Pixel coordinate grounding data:

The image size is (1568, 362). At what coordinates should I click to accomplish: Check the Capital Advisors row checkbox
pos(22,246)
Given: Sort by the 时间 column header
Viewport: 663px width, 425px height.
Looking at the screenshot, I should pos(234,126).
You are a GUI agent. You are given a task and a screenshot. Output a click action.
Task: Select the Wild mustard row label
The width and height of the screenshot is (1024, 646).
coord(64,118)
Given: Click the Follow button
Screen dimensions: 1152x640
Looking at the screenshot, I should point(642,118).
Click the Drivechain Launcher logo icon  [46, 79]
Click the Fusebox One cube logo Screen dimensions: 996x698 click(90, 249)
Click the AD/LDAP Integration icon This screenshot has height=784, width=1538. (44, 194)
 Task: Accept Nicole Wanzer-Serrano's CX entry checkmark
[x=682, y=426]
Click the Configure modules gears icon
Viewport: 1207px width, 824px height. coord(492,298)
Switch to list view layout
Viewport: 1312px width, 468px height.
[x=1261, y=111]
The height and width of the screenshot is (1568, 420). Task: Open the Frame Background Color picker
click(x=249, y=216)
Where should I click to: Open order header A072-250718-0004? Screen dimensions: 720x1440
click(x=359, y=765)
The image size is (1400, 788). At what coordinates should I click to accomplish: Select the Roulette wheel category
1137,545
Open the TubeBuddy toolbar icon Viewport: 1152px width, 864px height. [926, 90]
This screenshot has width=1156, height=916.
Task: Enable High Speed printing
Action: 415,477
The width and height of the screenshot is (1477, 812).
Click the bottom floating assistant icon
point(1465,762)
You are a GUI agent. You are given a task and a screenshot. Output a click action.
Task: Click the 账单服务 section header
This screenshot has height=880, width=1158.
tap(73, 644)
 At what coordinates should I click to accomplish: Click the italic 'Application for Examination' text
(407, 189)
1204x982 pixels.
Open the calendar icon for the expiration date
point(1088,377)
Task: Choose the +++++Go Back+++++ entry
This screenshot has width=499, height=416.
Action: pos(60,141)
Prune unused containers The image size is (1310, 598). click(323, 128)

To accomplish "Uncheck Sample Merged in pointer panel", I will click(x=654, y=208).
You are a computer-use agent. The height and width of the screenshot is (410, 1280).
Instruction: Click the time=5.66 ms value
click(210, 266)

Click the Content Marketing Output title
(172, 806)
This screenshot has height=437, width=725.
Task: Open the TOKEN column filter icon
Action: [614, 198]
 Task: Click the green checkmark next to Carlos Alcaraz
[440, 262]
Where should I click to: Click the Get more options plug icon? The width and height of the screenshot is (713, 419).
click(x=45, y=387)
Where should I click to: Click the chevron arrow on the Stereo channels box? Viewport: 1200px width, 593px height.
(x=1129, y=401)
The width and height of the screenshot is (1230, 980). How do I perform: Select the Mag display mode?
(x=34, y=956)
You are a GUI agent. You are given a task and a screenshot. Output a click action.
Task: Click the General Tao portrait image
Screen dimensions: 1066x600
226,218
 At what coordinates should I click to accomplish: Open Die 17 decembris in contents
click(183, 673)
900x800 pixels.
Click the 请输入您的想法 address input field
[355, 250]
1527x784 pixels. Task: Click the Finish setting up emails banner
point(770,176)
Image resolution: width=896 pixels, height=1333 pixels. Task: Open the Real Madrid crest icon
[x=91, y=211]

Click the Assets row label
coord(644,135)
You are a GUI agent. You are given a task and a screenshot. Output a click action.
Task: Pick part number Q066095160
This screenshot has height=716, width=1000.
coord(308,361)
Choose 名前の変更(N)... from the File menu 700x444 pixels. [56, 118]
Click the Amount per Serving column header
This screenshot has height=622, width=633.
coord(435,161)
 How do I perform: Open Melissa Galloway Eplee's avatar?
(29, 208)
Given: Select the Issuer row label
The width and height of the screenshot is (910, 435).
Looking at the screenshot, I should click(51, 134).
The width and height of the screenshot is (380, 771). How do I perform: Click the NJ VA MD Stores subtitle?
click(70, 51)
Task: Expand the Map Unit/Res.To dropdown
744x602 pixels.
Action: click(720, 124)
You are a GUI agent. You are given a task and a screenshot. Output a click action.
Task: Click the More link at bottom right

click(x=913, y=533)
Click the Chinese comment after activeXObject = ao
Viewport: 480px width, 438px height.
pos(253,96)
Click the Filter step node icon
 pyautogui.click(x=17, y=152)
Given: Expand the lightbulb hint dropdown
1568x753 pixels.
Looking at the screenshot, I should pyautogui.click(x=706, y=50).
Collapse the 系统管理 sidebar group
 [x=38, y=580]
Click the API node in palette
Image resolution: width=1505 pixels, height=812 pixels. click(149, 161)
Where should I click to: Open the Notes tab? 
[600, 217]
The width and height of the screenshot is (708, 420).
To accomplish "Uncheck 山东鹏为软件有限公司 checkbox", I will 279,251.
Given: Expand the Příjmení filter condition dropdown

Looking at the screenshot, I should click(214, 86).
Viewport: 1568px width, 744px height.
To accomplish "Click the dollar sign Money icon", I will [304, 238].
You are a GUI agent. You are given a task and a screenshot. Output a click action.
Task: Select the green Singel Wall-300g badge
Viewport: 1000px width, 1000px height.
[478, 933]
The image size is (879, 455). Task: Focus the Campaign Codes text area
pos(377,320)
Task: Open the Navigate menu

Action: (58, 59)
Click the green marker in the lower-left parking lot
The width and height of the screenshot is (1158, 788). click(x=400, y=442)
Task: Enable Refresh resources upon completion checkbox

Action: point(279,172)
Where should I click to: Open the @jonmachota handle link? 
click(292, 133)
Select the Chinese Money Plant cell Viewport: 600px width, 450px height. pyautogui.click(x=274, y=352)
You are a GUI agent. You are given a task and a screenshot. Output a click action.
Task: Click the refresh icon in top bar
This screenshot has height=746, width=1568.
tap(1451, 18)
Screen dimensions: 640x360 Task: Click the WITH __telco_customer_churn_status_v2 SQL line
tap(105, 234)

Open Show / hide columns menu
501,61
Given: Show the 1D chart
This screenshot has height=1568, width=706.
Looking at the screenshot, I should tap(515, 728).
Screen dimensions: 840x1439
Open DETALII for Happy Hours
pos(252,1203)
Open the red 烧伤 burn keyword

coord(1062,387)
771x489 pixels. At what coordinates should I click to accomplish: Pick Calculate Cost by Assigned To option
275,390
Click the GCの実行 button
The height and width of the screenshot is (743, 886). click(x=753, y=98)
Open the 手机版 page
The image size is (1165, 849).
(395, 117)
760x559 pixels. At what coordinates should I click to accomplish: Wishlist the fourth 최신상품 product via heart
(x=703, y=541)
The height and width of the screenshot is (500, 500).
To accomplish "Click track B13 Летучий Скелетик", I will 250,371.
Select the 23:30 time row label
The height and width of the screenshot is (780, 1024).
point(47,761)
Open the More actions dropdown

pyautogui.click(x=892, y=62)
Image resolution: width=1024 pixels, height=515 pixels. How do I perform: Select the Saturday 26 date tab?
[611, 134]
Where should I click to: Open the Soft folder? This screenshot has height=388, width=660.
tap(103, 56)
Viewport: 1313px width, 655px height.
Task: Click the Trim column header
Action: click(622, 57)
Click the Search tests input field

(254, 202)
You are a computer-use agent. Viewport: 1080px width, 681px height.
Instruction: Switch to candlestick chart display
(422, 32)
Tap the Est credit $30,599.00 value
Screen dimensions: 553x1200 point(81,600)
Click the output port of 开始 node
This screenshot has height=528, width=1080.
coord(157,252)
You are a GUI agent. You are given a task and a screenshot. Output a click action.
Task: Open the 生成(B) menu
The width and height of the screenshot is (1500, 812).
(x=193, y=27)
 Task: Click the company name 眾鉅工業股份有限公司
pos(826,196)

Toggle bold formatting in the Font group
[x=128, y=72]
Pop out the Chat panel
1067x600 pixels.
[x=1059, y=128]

HOW TO COMPLETE THIS TASK: Where does the word "logo" occur in the records? Return every line that holds it.

ANSWER FOR THIS EXERCISE:
Click the Drivechain Launcher logo icon  [46, 79]
Click the Fusebox One cube logo Screen dimensions: 996x698 click(90, 249)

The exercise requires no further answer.